Intel had an incredibly tough quarter, unexpectedly losing half a billion dollars due to a slump in PC purchases, and yesterday seemed like more bad news – a report from TrendForce about production delays fueled rumors that Intel’s next major flagship processor Meteor Lake would be delayed until 2024, leaving it up to a year behind schedule. (In an investor meeting in February, Intel said Meteor Lake would “turn on” this summer before shipping in 2023.)
However, Intel flatly denies those rumors today, and spokesperson Thomas Hannaford clarifies: The edge that not only are they false, but Meteor Lake will actually ship, launch and be available to consumers in 2023.
That’s a good thing for Intel, because Meteor Lake is one of the most important developments in many years. Not only is it the first client processor on the company’s Intel 4 architecture (formerly known as 7nm) and reportedly the first to use extreme ultraviolet lithography (EUV) in manufacturing, it’s also Intel’s first major release. which uses a chiplet design where the processor components can be combined more like Lego. Intel had already started moving to hybrid chips with the 12th generation Alder Lake’s mix of performance and efficiency cores, similar to a smartphone chip, but not the same.

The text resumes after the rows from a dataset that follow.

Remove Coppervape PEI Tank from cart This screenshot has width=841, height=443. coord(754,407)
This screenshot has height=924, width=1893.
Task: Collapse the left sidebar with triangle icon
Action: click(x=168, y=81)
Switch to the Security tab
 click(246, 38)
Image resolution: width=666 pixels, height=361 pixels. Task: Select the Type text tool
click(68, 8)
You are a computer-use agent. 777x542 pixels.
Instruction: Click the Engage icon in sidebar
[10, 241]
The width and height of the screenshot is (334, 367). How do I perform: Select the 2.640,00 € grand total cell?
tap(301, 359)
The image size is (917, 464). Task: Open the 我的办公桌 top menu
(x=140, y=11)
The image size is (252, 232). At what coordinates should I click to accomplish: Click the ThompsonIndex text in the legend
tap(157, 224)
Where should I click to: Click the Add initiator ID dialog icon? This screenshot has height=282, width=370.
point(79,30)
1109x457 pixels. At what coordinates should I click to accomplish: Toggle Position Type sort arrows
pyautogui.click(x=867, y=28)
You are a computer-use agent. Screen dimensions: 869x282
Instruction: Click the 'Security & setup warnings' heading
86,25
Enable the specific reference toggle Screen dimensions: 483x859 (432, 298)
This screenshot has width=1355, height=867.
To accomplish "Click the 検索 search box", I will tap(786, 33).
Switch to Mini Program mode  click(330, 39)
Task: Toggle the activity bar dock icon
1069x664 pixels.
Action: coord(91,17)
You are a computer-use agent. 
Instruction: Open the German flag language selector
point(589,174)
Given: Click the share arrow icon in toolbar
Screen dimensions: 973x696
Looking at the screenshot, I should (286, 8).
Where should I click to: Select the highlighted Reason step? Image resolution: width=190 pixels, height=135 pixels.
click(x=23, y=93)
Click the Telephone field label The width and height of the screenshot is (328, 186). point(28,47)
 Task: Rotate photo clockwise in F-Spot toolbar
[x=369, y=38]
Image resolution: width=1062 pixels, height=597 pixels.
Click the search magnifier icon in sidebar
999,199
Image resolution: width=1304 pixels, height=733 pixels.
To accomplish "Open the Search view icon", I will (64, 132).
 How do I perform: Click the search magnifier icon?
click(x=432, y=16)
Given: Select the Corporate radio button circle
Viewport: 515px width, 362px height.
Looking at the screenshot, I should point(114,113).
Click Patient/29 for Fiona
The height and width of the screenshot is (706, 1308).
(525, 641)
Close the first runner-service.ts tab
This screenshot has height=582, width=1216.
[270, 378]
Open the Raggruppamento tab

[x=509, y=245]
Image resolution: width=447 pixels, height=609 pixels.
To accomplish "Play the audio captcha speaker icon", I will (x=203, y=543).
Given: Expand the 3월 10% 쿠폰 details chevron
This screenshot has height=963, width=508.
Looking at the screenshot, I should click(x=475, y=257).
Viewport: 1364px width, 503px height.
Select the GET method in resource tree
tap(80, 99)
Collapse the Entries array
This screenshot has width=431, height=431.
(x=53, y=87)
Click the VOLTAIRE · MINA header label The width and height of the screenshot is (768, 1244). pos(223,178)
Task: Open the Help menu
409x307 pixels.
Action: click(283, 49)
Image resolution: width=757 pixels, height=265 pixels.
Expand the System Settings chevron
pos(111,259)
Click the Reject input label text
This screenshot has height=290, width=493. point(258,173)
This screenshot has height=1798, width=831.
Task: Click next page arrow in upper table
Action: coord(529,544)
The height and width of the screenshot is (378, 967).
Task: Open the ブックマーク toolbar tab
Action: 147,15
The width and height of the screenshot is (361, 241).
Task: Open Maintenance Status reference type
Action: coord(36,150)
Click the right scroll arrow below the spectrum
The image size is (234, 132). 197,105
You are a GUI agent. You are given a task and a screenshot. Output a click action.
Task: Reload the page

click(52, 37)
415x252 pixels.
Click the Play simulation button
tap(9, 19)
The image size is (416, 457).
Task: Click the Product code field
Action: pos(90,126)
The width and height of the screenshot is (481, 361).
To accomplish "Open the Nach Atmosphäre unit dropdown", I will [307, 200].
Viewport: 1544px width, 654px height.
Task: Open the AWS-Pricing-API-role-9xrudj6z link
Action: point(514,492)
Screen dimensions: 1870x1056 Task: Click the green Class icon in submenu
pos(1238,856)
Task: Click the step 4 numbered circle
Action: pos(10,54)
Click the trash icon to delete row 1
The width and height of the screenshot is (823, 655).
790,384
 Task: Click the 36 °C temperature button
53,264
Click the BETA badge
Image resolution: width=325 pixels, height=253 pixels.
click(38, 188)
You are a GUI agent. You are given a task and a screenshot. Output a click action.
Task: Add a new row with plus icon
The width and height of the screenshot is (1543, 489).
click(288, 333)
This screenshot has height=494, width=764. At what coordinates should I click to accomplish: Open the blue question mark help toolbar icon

The idea that Meteor Lake is still on track should come as no surprise to anyone who has listened to Intel’s Q2 2022 earnings call. There, Intel CEO Pat Gelsinger told investors directly that the company would deliver Meteor Lake in 2023, saying it “showed good health in both our and our customers’ labs” and that it is already “broadly meeting customers had been sampled.”
Of course, supplying samples to customers is not the same as being ready for a consumer launch, but now Intel is clarifying that it will be ready for consumers by 2023 as well.
The TrendForce report suggested that Intel would not begin mass production of a key component of Meteor Lake until late 2023, and that “this incident has had a major impact on TSMC’s production expansion plan.” TSMC declined to comment on Intel but denied in a statement that its capacity expansion project had been compromised to China’s Economic Daily.
During its second-quarter earnings call, Intel said it had already shipped 35 million units of its 12th-generation Alder Lake processors. Raptor Lake, which will likely be known as Intel 13th Gen Core, is due out later this year.